“Una voz grita en el desierto: Preparad el camino del Señor, allanad sus senderos.”  (Mt 3, 3)

         Dicen que los amigos son para las ocasiones. Y es verdad. Es en los momentos difíciles cuando se nota la autenticidad de la amistad. La predicación del Bautista, anunciando la llegada de Jesús, del Mesías Salvador, tenía tanto más mérito y valor cuanto más difícil era. Confesar abiertamente la fe en Cristo y la fidelidad al papa, es mucho más meritorio y necesario hoy que en los años 50, cuando lo extraño y mal visto era lo contrario. Pero es ahora cuando más falta hace, cuando el Señor más lo necesita. Lo mismo se puede decir, por ejemplo, de la vocación a la consagración y al sacerdocio; antes, cuando no había muchas alternativas para los jóvenes, los seminarios y noviciados estaban llenos; ahora, están casi vacíos. Y, sin embargo, es ahora cuando más necesita Cristo a muchachos y muchachas que quieran dedicarse a tiempo pleno a la evangelización y al servicio de los que sufren.

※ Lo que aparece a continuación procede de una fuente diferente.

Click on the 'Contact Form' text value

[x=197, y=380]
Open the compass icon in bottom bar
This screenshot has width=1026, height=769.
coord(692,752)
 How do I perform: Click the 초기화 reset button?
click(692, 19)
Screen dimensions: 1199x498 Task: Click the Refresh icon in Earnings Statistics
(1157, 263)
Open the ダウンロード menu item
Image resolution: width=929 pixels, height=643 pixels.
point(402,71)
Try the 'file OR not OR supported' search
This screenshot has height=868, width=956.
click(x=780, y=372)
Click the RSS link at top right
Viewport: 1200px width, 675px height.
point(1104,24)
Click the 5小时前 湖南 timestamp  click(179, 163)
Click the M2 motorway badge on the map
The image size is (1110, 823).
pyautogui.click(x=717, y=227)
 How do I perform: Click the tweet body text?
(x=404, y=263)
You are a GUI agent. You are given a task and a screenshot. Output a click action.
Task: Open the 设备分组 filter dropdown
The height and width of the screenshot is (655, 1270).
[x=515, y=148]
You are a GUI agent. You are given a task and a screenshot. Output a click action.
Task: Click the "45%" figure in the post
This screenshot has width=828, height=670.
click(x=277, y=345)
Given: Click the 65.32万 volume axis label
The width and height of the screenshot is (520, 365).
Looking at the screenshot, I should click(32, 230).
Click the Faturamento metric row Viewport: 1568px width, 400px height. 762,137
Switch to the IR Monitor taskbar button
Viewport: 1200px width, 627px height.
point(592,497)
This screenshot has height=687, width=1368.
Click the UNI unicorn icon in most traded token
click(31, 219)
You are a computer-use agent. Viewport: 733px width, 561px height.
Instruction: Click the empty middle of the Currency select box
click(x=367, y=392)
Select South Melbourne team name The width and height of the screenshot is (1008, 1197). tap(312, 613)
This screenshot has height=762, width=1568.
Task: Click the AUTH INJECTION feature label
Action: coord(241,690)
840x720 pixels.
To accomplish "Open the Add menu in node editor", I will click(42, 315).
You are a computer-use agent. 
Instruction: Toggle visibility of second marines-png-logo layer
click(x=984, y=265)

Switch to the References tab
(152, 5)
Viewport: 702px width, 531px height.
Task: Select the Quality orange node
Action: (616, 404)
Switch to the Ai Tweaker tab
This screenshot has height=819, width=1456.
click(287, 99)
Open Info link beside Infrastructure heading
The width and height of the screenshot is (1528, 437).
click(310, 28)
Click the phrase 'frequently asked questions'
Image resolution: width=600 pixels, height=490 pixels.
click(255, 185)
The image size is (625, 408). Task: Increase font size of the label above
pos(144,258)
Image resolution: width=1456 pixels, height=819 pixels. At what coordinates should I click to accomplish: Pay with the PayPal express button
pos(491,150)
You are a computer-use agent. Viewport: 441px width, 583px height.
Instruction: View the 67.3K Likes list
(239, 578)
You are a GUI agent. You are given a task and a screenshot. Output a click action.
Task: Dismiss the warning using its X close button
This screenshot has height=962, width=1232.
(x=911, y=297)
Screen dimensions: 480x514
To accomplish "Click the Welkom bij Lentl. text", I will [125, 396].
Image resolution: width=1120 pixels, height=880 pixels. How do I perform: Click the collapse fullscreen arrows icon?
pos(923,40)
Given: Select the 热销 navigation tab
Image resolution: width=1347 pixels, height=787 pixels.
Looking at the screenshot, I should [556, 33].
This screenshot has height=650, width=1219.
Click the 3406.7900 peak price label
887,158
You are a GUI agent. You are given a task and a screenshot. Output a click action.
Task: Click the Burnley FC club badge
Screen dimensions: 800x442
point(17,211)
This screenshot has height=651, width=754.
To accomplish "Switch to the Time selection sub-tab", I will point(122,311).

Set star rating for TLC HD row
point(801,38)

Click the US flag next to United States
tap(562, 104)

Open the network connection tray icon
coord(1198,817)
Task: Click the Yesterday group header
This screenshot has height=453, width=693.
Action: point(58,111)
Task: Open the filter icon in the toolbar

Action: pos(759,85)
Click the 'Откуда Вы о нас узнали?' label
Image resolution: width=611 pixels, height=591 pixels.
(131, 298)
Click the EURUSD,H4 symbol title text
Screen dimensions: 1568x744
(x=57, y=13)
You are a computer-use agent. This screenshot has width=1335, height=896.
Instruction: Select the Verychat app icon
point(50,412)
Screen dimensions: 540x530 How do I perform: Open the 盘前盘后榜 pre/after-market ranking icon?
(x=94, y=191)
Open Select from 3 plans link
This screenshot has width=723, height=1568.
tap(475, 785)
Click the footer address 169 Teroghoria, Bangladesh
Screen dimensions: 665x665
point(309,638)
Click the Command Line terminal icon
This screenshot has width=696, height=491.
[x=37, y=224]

         Cada uno de nosotros, cada día y con frecuencia varias veces al día, se siente rodeado de desierto e incluso con el desierto en el alma. A tu alrededor abundan las críticas a la Iglesia y a la moral católica. En tu propio interior, llegas incluso a dudar que sea posible vivir fielmente el Evangelio o que merezca la pena hacerlo. El desierto está dentro y está fuera, y amenaza con devorarlo todo, con secar los manantiales de agua viva que nos llegan a través de los sacramentos y que producen frutos de amor en nuestras manos. Hay que hacer como Juan: enfrentarse al desierto con el agua de la gracia de Dios, para hacerlo retroceder, para que se produzcan frutos donde antes no había nada más que aridez y sequía. Y para eso hay que tener valor y aceptar el cansancio del trabajo duro, hay que proveerse bien de los materiales necesarios mediante la oración y los sacramentos, hay que confiar en la gracia.